Le Nid de l'Hirondelle Pierre-Edouard Lemontey (1762 - 1852)

« Voici le temps de la nichée,
Dit une hirondelle à sa sœur ;
As—tu choisi la retraite cachée
Où tu déposeras le trésor de ton cœur?—
Je n’ai point oublié, répond l’autre hirondelle,
Que le printemps dernier une tuile m’offrit
L’asile où prospéra ma famille nouvelle. —
Fi donc! réplique l’autre, un nid
Sur un toit, en plein air ! de la pauvre nature
C’est la grossière architecture.
J’imagine un peu mieux. Vois là haut ce rempart
D’où l’œil au loin des mers embrasse l’étendue ;
Autour sont rangés avec art.
De gros tubes d’airain qui brillent à la vue,
Et pour nous bien loger semblent faits tout exprès.
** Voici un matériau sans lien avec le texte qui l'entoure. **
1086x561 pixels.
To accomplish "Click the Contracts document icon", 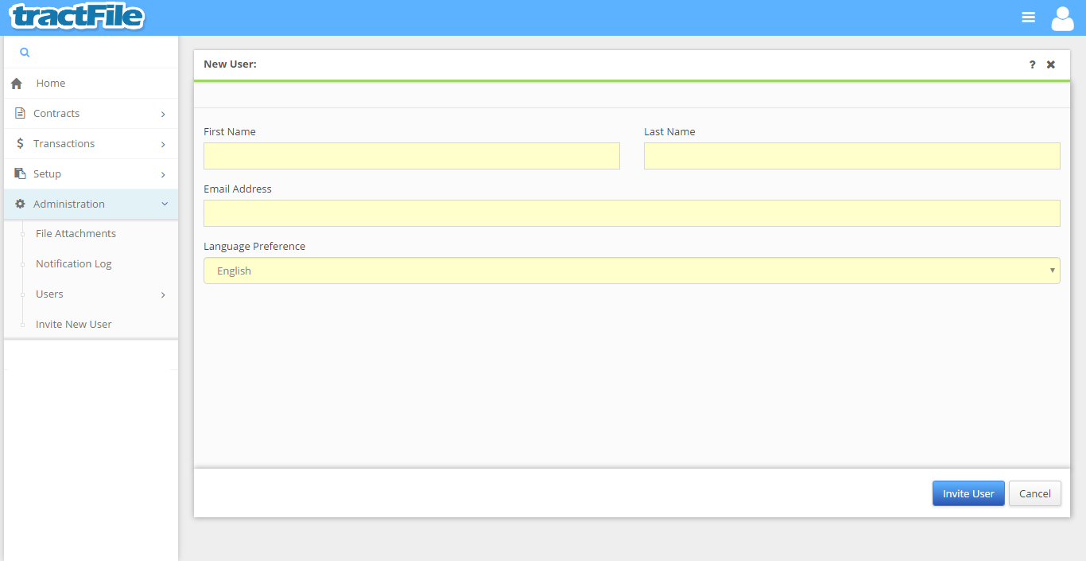I will point(20,114).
C’est un abri profond, solide, magnifique,
Où la foudre en tombant verrait briser ses traits,
Et qu’une mère enfin , s’il faut que je m’explique,
Doit préférer à l’asile mesquin
Que t’offre une méchante brique.
Imite — moi, j’y vais nicher demain. »
La sœur répond : « Je n’en ai point envie ;
Quitter le gîte où je vécus en paix
Serait ingratitude, et peut-être folie.
On peut se repentir d’habiter un palais.
Enfin pour moi j’aurai l’expérience,
Et la sécurité que donne l’innocence. »
Suivant l’usage, en son opinion
Chaque femelle tint bon ,
Et se mit à bâtir le berceau de sa race ,
L’une au faîte d’un toit, l’autre dans un canon,
La couvée alla bien dans l’une et l’autre place ,
Et des petits un duvet noir et blanc
Commençait à vêtir les formes délicates,
Quand un matin sur l’Océan
On vit approcher deux pirates.
Grand bruit au fort; le tambour bat ;
A ses bronzes court le soldat
Portant la mèche en spirale allongée.
O cruelle trahison !
Chaque pièce d’avance était toujours chargée.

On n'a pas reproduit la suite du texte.